You are hereby notified that the Court has entered the following opinion and order: 

 

 

 

 

 

 

 

2013AP1537-CRNM

State of Wisconsin v. Michael T. Parkhurst (L. C. #2011CF403)

 

 

 


Before Hoover, P.J., Mangerson and Stark, JJ.

Counsel for Michael Parkhurst has filed a no-merit report concluding there is no basis to challenge Parkhurst’s conviction for sexual assault of a child under the age of sixteen.  Parkhurst was advised of his right to respond and has not responded.  Upon our independent review of the record as mandated by Anders v. California, 386 U.S. 738 (1967), we conclude there is no arguable merit to any issue that could be raised and summarily affirm.

A criminal complaint alleged that on August 25, 2011, Parkhurst came to the Chippewa Falls Police Department and admitted to sexual activity with his five-year-old niece.  A detective interviewed the child, who confirmed Parkhurst had sexual contact with her.  Parkhurst was charged with four counts of first-degree sexual assault of a child under age thirteen.

Pursuant to a plea agreement, the State amended the first count to a charge of sexual assault of a child under age sixteen, and further agreed to dismiss and read in the remaining three counts in exchange for a guilty or no contest plea.  After accepting Parkhurst’s guilty plea, the circuit court imposed a sentence consisting of three years’ initial confinement and three years’ extended supervision.

There is no manifest injustice upon which Parkhurst could withdraw his plea.  See State v.

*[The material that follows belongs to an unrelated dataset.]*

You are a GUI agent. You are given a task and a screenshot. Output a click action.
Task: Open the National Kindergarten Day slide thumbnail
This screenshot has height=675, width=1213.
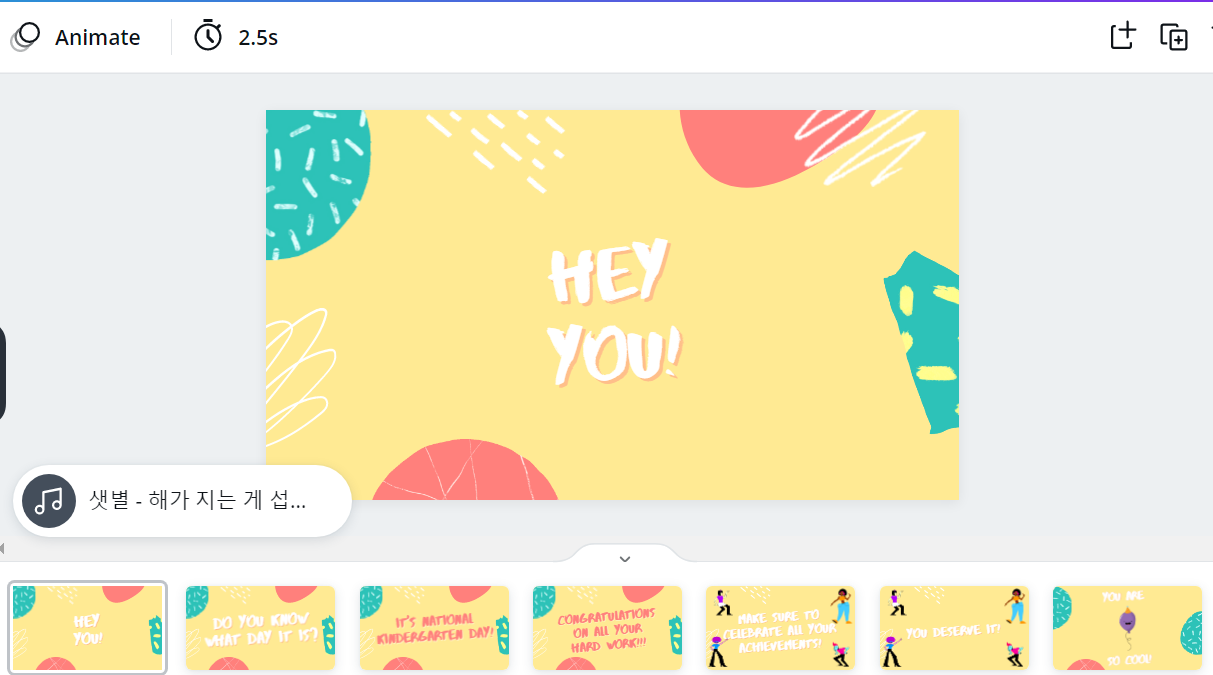434,628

Duychak, 133 Wis. 2d 307, 312, 395 N.W.2d 795 (Ct. App. 1986).  The court’s colloquy, buttressed by the plea questionnaire and waiver of rights form, informed Parkhurst of the constitutional rights he waived by pleading, the elements of the offense and the potential penalties.[1]  An adequate factual basis supported the conviction.  The court specifically advised Parkhurst it was not bound by the parties’ agreement and could impose the maximum penalty.  The record shows the plea was knowingly, voluntarily and intelligently entered.  See State v. Bangert, 131 Wis. 2d 246, 260, 389 N.W.2d 12 (1986).  Entry of a valid guilty plea constitutes a waiver of nonjurisdictional defects and defenses.  Id. at 265-66.

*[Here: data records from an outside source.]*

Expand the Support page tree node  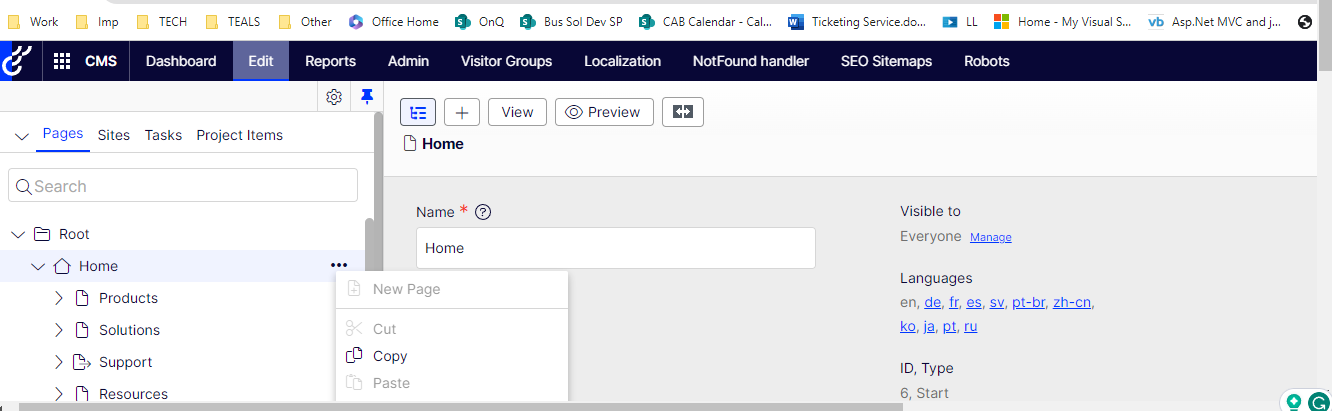(58, 362)
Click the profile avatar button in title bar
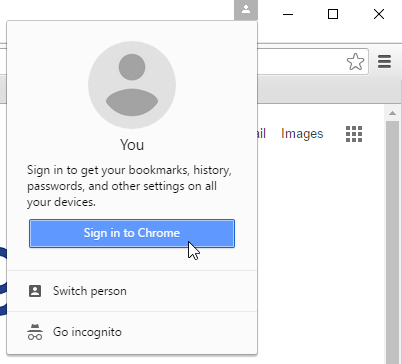Screen dimensions: 402x364 pyautogui.click(x=246, y=10)
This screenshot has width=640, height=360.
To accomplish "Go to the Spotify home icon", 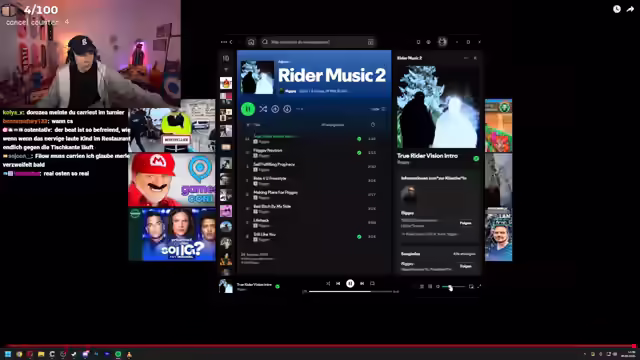I will [251, 42].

The record also discloses no basis for challenging the court’s sentencing discretion.  The court considered Parkhurst’s character, the seriousness of the offense and the need to protect the public.  See State v. Harris, 119 Wis. 2d 612, 623, 350 N.W.2d 633 (1984).  The court noted the victim’s young age, and a pattern of escalating behavior.  The sentence imposed was authorized by law and not harsh or excessive. 

Our independent review of the record discloses no other issues of arguable merit.  Therefore,

 IT IS ORDERED that the judgment is summarily affirmed.  See Wis. Stat. Rule 809.21 (2011-12).

IT IS FURTHER ORDERED that attorney Ellen Krahn is relieved of further representing Parkhurst in this matter.


 

Diane M. Fremgen

Clerk of Court of Appeals



[1]  Although the court’s recitation of the elements of the offense did not further define the term sexual contact, counsel represents in the no-merit report that she cannot allege Parkhurst did not understand the definition of sexual contact as it relates to the elements of the offense charged.  Parkhurst did not respond to this representation, thus forfeiting the issue.  Furthermore, the complaint clearly stated hand contact, oral contact in office, oral contact in bathroom, and penis contact.